In many ways, leading the pioneering institution is UCR Department of Ethnic Studies associate professor Dr. Alfonso Gonzalez Toribio, who told The Press Enterprise that it is one of the few institutes of its kind in the UC system.

This is curious, considering that Latinos represent half of the Inland Empire's population and a growing part of the student body. 

According to Juliet McMullin, interim dean of the College of Humanities, Arts and Social Sciences, the new Latino and Latin American Studies Research Center will be dedicated to examining the linguistic diversity and peculiarities of Latinos in Southern California to reviewing the systemic racism they face. 

Especially at a time when cities like Los Angeles, just a few miles from Riverside and San Bernardino, are garnering national attention as the COVID-19 pandemic highlights the racism often masked by the glitz of the great metropolis.  

"The goal of our new center is to study and preserve the Latino experience at IE because our experience matters," stated Gonzales Toribio, who added that "when I was a kid growing up in Mira Loma I didn't know anyone from my neighborhood who went to UCR. The first time I saw the campus, when I was in 9th grade, I thought it was a park. We want to change that." 

The researcher, who along with his sister was the first in his family to graduate from High School and attend college, graduated with a degree in Latin American Studies in 2001 and recalled that "I was such a small-town guy from Mira Loma that I was afraid to go to UCLA," but ended up teaching at NYU after earning a master's degree and doctorate. 

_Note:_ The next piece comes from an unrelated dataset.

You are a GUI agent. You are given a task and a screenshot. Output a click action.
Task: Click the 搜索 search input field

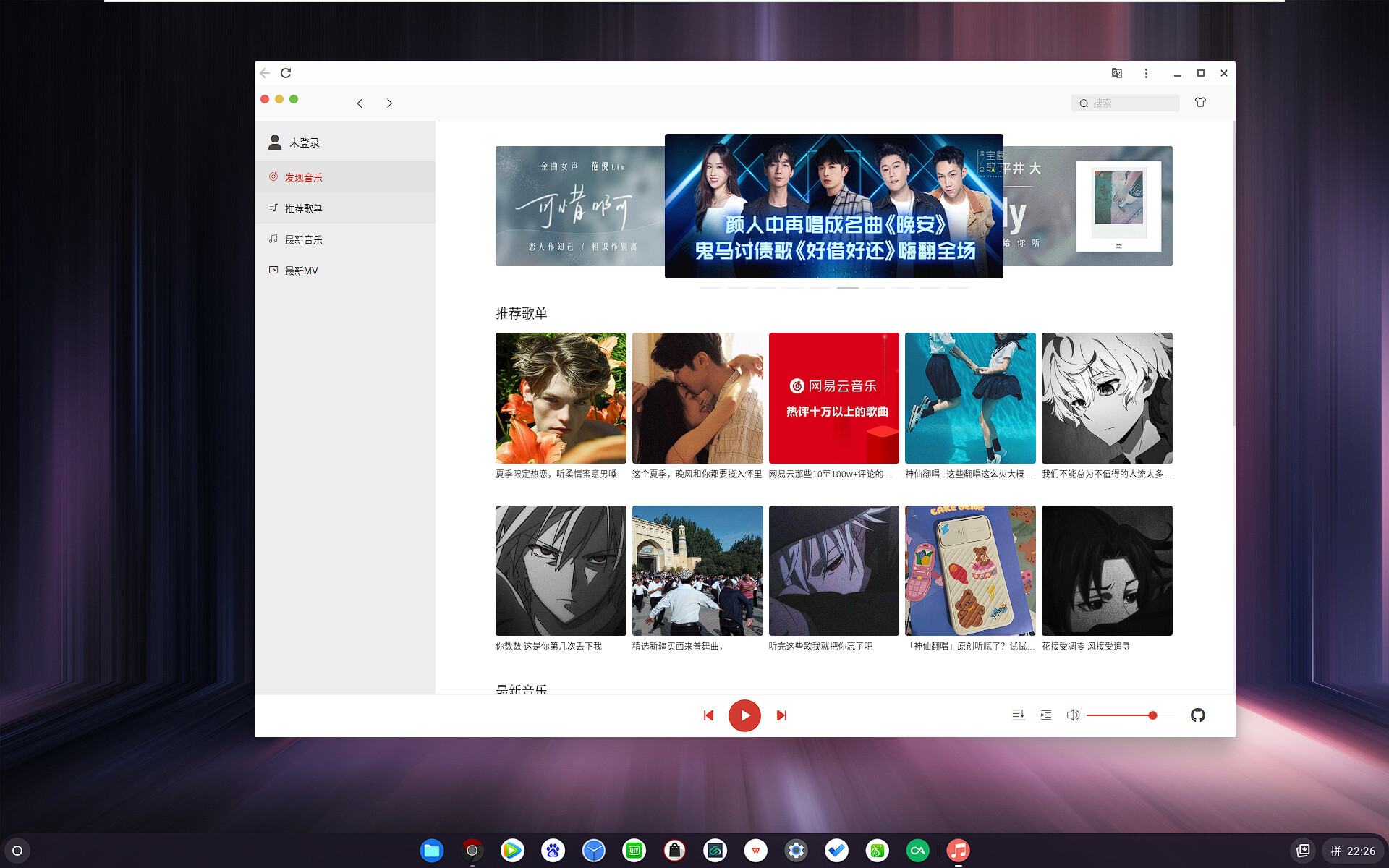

Returning to Riverside in 2015, Gonzalez found the region in the midst of a demographic transformation with Latinos becoming the largest ethnic group in the Inland Empire and a mestizo student body that has grown from just over a hundred in 1968 to more than 10,000 today at UCR.

In fact, 38.3% of UCR's student body is Latino, in contrast to 30.4% of Asian students and a scant 13% of whites. 

González Toribio noted that four decades ago, this large percentage of racialized students would have been unthinkable since most Latino families were concentrated in neighborhoods like Casa Blanca and were treated as "a footnote."

For her part, Assistant Professor of Spanish Linguistics Claudia Holguín Mendoza will be the new research center's co-principal investigator. 

The center will establish relationships with the communities, in turn opening a satellite office in one of them, the professor told The Press Enterprise. 

"We want to hold up the mirror to these communities so they can see themselves and see the beauty, the complexity, the cultural richness and also their political, economic, and social importance to the Inland Empire," he concluded. 

The center has been made possible by a $2.9 million grant from the Andrew W. Mellon Foundation, which will fund the three-year research project.